Strategy Partner With the Best
How long is your commitment? Contract for no more than a year at a time. Unless you're a very large catalog company, contracting for more than one year isn't necessary. Too many things can change, and going out for bids once a year is good, sound business. It's a very competitive business, and you want to remain current. Ensure you can opt out of the contract if you don't feel the relationship is working.
What's not included in the price bid? Is the vendor's pricing competitive and inclusive? Make sure its philosophy to pricing isn't set up to nickel and dime you. Keep in mind that it's very easy for a vendor to offer a cataloger a low price. But, a low price alone won't retain a cataloger long term.
What do the vendor's clients say? Talk with three or four of the prospective vendor's other clients. Obtain several references and carefully check them out. In addition to checking out the company, conduct reference checks on the actual team that will be assigned to your account. Learn as much as you can about how the vendor operates.

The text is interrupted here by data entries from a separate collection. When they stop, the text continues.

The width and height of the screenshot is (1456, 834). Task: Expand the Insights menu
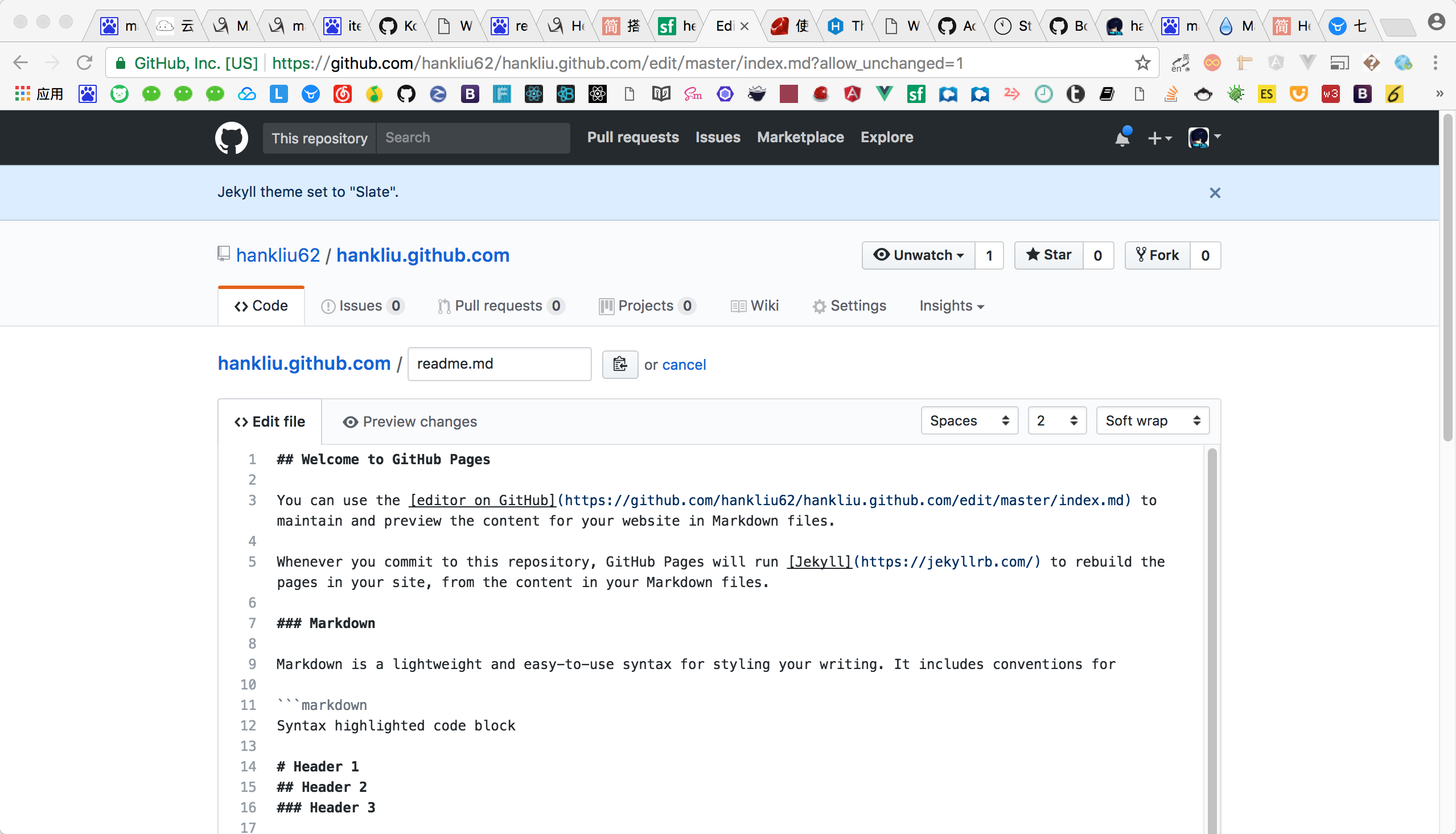coord(951,306)
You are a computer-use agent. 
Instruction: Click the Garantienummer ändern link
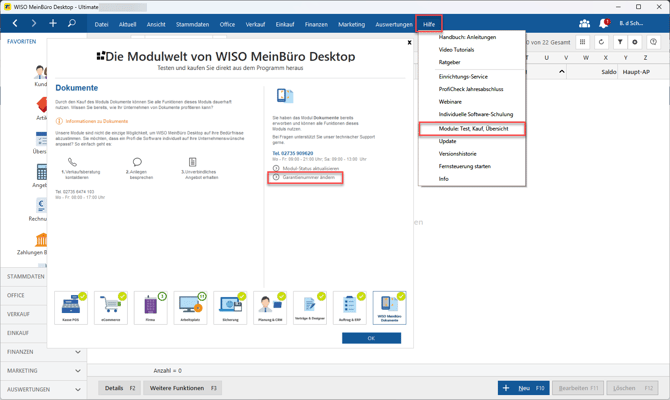click(x=308, y=177)
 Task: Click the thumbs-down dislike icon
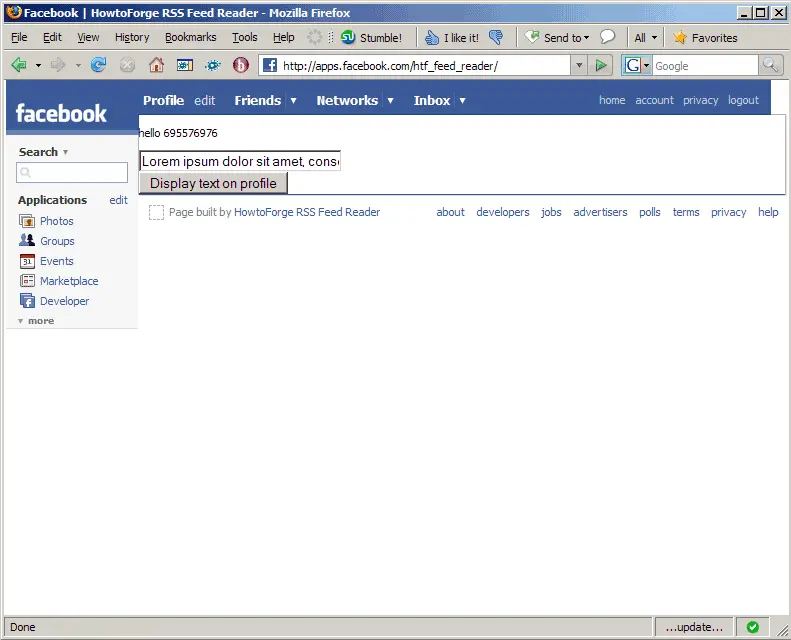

You might want to use a simple form like the one shown to rate or score your evaluation of a vendor. In our example, a vendor under consideration is evaluated on 10 different points, and is given a score from one to five. Total the number of points, and divide by 10 to determine the score. If you're in the four to five range, you probably should consider using the vendor.
However, if you have scores of one, two or three, be wary. This vendor probably isn't right for you. Or, rank the criteria based on what's most important to you. What's more, you might want to say that a vendor has to be a five for at least four of the top five priority evaluation items in order to be considered. By doing this, you're weighing what's important to your needs. It's also a good idea to create this very same evaluation form for your current vendor to be sure there's a real gain by switching to another vendor.